Neural Magic Solutions

Neural Magic, established in 2018 by MIT professor Nir Shavit and research scientist Alex Matveev, is a Series-A company specializing in AI model optimization and accelerated inference serving. Headquartered in Somerville, MA, the company focuses on enabling enterprise deployment of open-source machine learning models across edge, datacenter, and cloud environments.

Company Overview

Neural Magic is a pioneering AI software company focused on optimizing and accelerating machine learning models for efficient deployment across various computing environments, including cloud, data centers, and edge devices.
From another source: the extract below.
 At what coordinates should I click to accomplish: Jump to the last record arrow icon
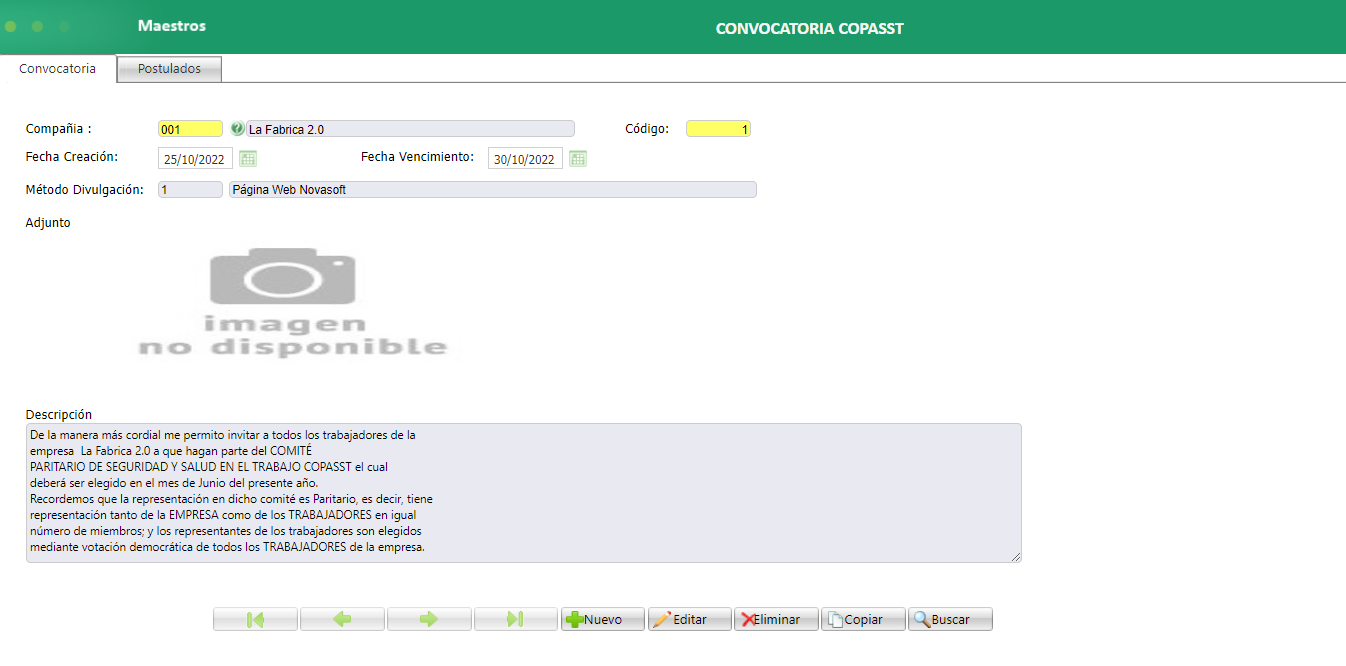pos(516,618)
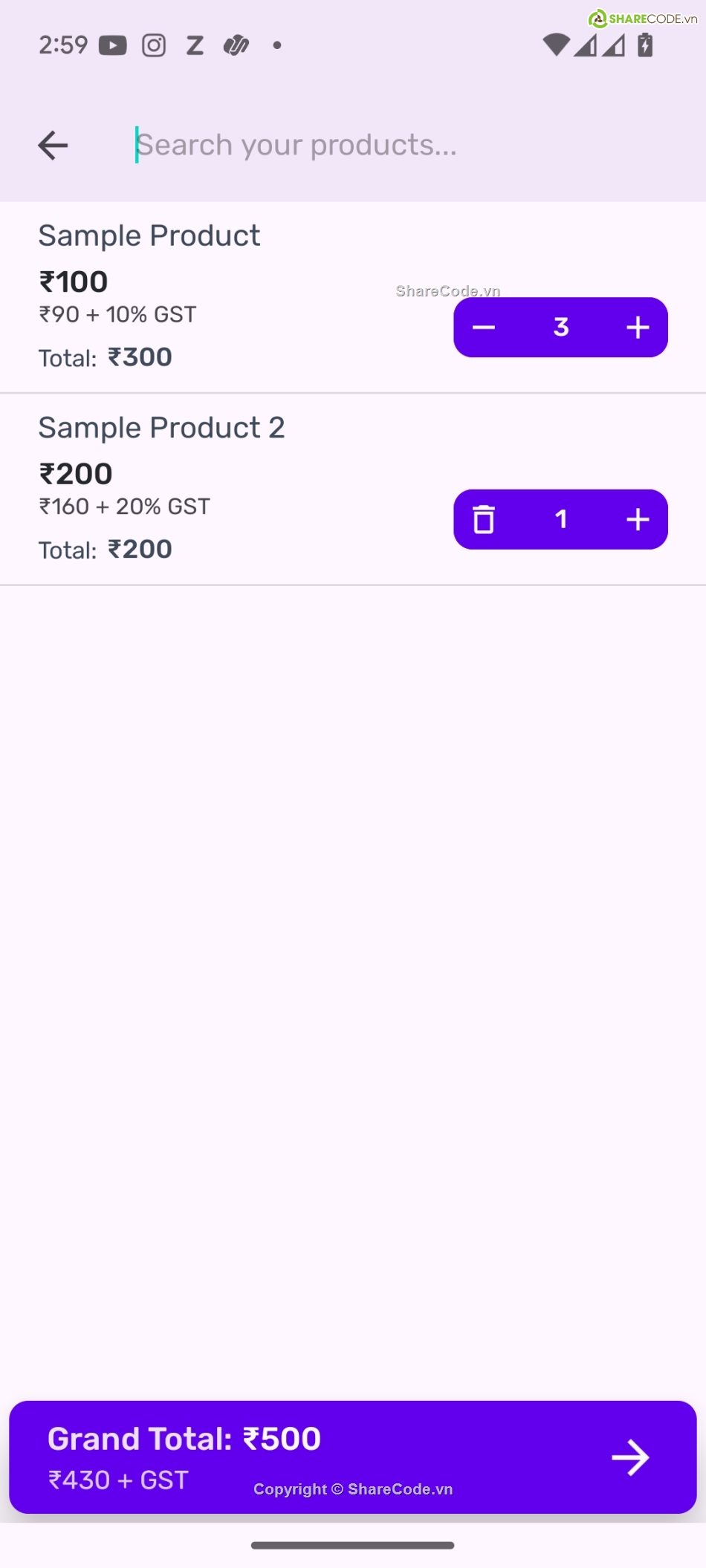Tap the back arrow icon
Screen dimensions: 706x1568
click(53, 145)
Their core innovations involve sparsification, quantization, and efficient inference serving, allowing AI models to run smoothly on standard CPUs and GPUs without sacrificing performance.

Neural Magic Product Suite

DeepSparse: High-Performance AI Inference on CPUs

DeepSparse is Neural Magic’s inference engine that maximizes CPU efficiency for AI workloads. It leverages sparsification and quantization to accelerate model inference without specialized hardware.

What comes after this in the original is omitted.